В демонстрационной Кнудсен включил экран. На нем вспыхнул пейзаж Гефеста. Планета гудела и погромыхивала, огнеточила из кратеров, похожих на открытые раны. Две фигуры карабкались на холм, помогая себе присасывающимися жезлами, на спинах висело походное снаряжение.
– Хидаки и Алексей, – бесстрастно сказал Кнудсен. – Меня не видно, я заполнял дневник рядом с регистрационными приборами.
Ничто не предупреждало о возможности катастрофы. Вдруг разверзлась почва и вверх рванулся исполинский столб багрового пламени. Хидаки пропал сразу, а юношу взметнуло. Секунду он темной фигуркой возносился в диком выбросе извержения, потом тело стало факелом, и огненный факел был ярче возносившего его тока газа и камней. Из факела вынесся пронзительный вопль: «А-а-а!»– и иссяк, а тело, ставшее огнем, распадалось на куски, и куски на лету обращались в пар и дым.
Кнудсен выключил экран. Бах в ужасе смотрел на друга. Кнудсен был смертно бледен.
– Этот крик будет вечно звучать в моих ушах! – воскликнул Бах.
– Этот крик вечно звучит во мне! – глухо сказал Кнудсен. – Выйдем. Я должен показать тебе еще одну картину.
Кнудсен повел Баха к другому стенду. На нем висели две стереографии. С одной глядели трое – высокий, широкоплечий, тогда безбородый, коротковолосый Кнудсен, Хидаки Ясуко, мужчина пониже и постарше, с умными, улыбчивыми глазами, а между ними юноша – красивый, радостно смеющийся. На второй стереографии к трем мужчинам добавлялась Мария Вильсон. Высокая, статная, серьезная, она обнимала левой рукой мужа, правой Кнудсена; сбоку к Кнудсену доверчиво прижимался Алексей, и Кнудсен, как бы охраняя, охватывал плечи мальчика рукой.
– Послушай, но ведь Алексей удивительно похож на Аркадия, – сказал Бах. – Если бы я не знал, что это разные люди, я бы подумал, что вижу портрет Аркадия, только помоложе.
Кнудсен кивнул.
– Ты правильно разглядел – очень похожи. Сходство странное, у них нет кровного родства. Вот еще одна причина, почему я заколебался, приглашать ли Марию в экспедицию. Она еще не видела Аркадия…
– Ну что ж – увидит, удивится и расстроится, наверно, но примирится, что Аркадий похож на сына!
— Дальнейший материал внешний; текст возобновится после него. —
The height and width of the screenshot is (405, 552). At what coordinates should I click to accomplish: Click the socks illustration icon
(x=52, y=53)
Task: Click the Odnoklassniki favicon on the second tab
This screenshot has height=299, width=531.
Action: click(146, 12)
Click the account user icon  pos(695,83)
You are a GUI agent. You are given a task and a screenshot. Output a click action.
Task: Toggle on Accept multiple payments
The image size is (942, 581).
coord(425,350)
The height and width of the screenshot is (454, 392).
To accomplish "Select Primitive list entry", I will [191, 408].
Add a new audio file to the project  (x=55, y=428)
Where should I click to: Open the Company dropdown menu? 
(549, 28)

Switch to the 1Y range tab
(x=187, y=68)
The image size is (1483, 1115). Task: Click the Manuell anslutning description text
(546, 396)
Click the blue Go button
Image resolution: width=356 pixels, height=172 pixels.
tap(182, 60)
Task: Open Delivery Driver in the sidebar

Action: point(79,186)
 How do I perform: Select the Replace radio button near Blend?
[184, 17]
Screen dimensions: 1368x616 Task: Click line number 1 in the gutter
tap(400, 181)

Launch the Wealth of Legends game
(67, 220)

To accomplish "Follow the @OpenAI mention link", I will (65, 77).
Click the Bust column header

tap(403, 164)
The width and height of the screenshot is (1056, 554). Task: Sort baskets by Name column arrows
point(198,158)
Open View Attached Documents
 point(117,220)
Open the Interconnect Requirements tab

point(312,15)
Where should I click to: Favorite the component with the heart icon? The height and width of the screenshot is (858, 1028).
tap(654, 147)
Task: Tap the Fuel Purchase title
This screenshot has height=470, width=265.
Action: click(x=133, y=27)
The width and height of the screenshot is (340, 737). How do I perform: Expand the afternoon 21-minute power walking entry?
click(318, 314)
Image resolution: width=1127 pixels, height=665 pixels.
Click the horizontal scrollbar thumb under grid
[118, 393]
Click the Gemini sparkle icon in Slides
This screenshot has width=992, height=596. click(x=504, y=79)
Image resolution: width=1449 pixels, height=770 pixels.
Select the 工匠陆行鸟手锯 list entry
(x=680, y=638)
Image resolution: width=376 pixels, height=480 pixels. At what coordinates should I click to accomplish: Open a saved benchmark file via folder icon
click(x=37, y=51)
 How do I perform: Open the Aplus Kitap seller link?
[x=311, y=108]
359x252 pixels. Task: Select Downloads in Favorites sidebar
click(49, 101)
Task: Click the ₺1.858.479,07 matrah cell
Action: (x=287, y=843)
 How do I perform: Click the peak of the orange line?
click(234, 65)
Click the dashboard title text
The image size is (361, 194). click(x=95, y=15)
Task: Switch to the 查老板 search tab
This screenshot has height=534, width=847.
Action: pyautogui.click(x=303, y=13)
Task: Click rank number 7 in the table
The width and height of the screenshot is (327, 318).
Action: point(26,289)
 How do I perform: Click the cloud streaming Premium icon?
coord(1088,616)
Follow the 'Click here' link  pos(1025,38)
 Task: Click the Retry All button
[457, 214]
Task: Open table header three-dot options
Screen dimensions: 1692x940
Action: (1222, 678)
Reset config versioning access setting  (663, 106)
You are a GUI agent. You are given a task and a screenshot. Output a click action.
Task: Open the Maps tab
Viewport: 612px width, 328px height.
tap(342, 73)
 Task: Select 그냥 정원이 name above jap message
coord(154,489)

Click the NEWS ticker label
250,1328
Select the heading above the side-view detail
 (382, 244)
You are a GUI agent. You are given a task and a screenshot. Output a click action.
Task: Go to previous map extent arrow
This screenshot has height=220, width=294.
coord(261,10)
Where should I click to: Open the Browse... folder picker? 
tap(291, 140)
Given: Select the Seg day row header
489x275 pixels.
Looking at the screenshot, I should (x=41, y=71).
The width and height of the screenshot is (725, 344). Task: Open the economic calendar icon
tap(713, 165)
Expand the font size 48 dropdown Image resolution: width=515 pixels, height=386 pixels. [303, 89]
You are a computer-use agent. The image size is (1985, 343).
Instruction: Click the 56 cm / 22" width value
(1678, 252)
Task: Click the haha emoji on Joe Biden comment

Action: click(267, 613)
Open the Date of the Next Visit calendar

Столько лет прошло, любые душевные раны за этот срок затягиваются.
– У нее не затянулись. И думаю, она не примет приглашения на «Гермес», чтобы не видеть меня.
Они вышли из музея и зашагали по улице. Бах сказал:
– Знаешь, я уже видел Марию, не просто видел, а долго рассматривал. Даже любовался ею.
– Ты же никогда не бывал ни на Латоне, ни на Урании, а Мария с той катастрофы не прилетала на Землю.
– Верно! Я не мог ее видеть, а все-таки видел. И знаешь где? В музее.
– В том, где мы были? В Музее Космоса?
– Нет, в музее живописи. Во всех городах я посещаю художественные собрания. В столичном музее меня числят завсегдатаем. Там я часто стоял перед картиной старого русского художника Врубеля. «Валькирия» – так называется та замечательная картина. Ты знаешь, кто такие валькирии? Девы-воительницы северных саг – полубогини-полуженщины, на полях сражений летают на крылатых лошадях, оказывают помощь раненым. Не то боевые помощницы, не то прототип позднейшей сестры милосердия. Врубель изобразил величественную женщину – одной рукой она держит уздечку коня – удивительное лицо, удивительная фигура. Так вот, Мария Вильсон-Ясуко похожа на ту валькирию. Правда, на стереографии Мария помоложе и покрасивей врубелевской девы.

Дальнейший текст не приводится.